23. Again the I.T.O. observed in .the assessment order that the assessee started construction in 1984 but this entire additions under section 13(1)(d) was made by the I.T.O. in the assessment year 1988-89.
24. As pointed out above we have examined the assessment record in order to verify the contention of the learned counsel of the assessee that notice under section 65 was not served in this case on the assessee. A perusal of the record is that the contention of the learned counsel of the assessee is correct. The notice under section 65, dated 29-5-1991 was sent to the assessee on the address of Okara vide No.435, dated 29-5-1991. But it is not indicated whether this notice was sent through the registered post or through U.P.C. or by ordinary mail. The learned D.R. has contended that this notice was sent through registered post, but there is no acknowledgement of service of this notice on the assessee available on the record. It has already been pointed out that hearing was adjourned in this case from 29-5-1995 to 7-6-1995 specifically for examination of the record and the learned D.R. was asked by us to thoroughly go through the record and show us the evidence of service of notice under section 65. On 7-6-1995 again assessment record was examined by us in the presence of the learned counsel of the assessee and the D.R. but there was no evidence for service of notice under section 65 available on the record.
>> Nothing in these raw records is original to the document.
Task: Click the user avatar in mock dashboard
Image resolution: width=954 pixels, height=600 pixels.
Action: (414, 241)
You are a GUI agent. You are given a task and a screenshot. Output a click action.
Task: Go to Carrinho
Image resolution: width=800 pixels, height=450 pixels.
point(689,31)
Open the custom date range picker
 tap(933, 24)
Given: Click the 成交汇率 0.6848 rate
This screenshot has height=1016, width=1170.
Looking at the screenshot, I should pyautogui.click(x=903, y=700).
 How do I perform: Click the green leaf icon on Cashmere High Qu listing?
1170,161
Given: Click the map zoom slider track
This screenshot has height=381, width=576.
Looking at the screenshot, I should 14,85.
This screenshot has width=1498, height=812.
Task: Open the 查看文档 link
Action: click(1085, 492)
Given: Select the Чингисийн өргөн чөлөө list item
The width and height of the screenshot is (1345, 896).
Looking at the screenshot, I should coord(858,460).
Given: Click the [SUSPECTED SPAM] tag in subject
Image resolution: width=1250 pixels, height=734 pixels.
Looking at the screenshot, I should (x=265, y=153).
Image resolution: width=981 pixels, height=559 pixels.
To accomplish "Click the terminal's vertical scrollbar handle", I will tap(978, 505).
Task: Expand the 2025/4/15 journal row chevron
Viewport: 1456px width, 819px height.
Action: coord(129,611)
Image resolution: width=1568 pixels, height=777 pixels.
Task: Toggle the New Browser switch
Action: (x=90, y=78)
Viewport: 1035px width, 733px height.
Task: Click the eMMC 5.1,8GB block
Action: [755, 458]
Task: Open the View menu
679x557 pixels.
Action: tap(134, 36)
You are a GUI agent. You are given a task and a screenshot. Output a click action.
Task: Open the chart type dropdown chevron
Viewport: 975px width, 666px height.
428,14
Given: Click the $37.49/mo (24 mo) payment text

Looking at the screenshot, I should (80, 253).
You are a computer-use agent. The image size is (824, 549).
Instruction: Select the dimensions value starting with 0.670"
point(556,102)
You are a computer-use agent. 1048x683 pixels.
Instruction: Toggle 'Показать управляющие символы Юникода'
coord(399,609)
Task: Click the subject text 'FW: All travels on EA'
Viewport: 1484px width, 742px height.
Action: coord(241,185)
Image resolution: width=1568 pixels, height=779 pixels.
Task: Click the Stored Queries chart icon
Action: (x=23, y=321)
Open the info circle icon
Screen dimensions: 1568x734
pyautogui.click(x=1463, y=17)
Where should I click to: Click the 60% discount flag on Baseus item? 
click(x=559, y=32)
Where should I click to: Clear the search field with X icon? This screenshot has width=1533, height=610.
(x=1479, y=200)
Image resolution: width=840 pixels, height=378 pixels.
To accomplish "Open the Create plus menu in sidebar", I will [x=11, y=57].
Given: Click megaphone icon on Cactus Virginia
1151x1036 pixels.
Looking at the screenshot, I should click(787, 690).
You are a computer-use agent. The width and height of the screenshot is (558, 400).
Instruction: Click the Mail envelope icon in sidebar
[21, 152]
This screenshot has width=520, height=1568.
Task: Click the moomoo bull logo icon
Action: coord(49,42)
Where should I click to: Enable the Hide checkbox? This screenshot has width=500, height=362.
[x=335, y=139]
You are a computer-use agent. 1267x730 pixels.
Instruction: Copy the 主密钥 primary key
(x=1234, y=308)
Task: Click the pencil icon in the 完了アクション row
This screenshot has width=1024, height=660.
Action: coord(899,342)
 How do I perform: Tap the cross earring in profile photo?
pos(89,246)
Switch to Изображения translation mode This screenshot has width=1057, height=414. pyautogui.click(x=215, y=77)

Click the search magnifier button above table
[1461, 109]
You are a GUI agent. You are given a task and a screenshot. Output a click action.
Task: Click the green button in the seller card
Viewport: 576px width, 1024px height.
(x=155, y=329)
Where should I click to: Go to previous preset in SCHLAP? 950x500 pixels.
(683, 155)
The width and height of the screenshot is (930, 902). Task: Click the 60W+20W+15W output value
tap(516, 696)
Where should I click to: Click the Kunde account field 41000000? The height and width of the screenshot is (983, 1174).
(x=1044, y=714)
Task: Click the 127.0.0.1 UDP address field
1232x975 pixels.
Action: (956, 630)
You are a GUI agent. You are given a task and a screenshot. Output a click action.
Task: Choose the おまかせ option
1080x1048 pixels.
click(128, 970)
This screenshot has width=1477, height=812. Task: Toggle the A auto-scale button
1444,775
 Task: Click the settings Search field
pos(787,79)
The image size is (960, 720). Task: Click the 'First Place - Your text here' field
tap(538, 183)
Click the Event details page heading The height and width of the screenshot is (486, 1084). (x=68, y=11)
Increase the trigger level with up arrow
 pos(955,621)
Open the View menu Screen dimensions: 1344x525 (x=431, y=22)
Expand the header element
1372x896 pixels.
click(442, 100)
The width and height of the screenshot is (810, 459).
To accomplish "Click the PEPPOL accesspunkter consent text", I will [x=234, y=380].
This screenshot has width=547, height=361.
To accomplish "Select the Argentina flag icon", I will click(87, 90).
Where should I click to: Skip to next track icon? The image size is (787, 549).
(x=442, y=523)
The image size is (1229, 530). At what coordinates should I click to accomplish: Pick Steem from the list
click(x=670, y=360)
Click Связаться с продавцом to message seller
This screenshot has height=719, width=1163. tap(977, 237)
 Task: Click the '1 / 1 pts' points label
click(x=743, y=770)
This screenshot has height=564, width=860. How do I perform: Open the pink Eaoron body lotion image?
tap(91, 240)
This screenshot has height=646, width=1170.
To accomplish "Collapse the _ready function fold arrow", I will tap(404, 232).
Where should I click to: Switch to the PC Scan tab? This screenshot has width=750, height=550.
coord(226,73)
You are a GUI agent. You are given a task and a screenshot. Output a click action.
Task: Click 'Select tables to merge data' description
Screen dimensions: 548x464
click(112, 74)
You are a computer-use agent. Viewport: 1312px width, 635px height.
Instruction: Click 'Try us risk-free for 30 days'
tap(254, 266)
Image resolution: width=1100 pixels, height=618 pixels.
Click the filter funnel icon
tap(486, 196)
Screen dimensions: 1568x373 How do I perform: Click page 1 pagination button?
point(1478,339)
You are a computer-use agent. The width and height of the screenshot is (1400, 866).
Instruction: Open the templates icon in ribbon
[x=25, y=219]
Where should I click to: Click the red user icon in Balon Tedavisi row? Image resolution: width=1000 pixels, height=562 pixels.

Again the learned counsel of the assessee pointed out that this notice under section 65 was sent to the assessee on the address of Okara whereas the assessee had already shifted from Okara to Lahore and the address of the assessee House No.76 Garden Block. New Garden Town, Lahore regarding which these proceedings were started by the I.T.O. was available with the I.T.O. but the notice under section 65 was surprisingly sent to the address of Okara and even that address was not complete. This contention of the learned counsel of the assessee is also correct. The I.T.O. in the reassessment order on last page has indicated that assessee had shifted to Lahore but still he has not taken the precaution to send the notice on the proper address.
25.We were also surprised, to find out that original assessment in this case was completed under S.A.P. but there was no assessment order available in the record. Only I.T.30 dated 6-2-1989 was available on the record but it was not signed. As already pointed out the assessment record was examined in the presence of the learned D.R. and the learned D.R. could not show us from the record any assessment order for the assessment year.
26. Because of these reasons the reassessment proceedings initiated by the I.T.O. under section 65 of the Income Tax Ordinance, 1979 were ab initio void and illegal for the reason that there was no assessment order and that notice under section 65 was not served on the assessee. Accordingly we cancel the reassessment order in this case for the assessment year 1988-89. Since we have cancelled the assessment order because of the above reasons we need not discuss other contentions made by the learned counsel of the assessee.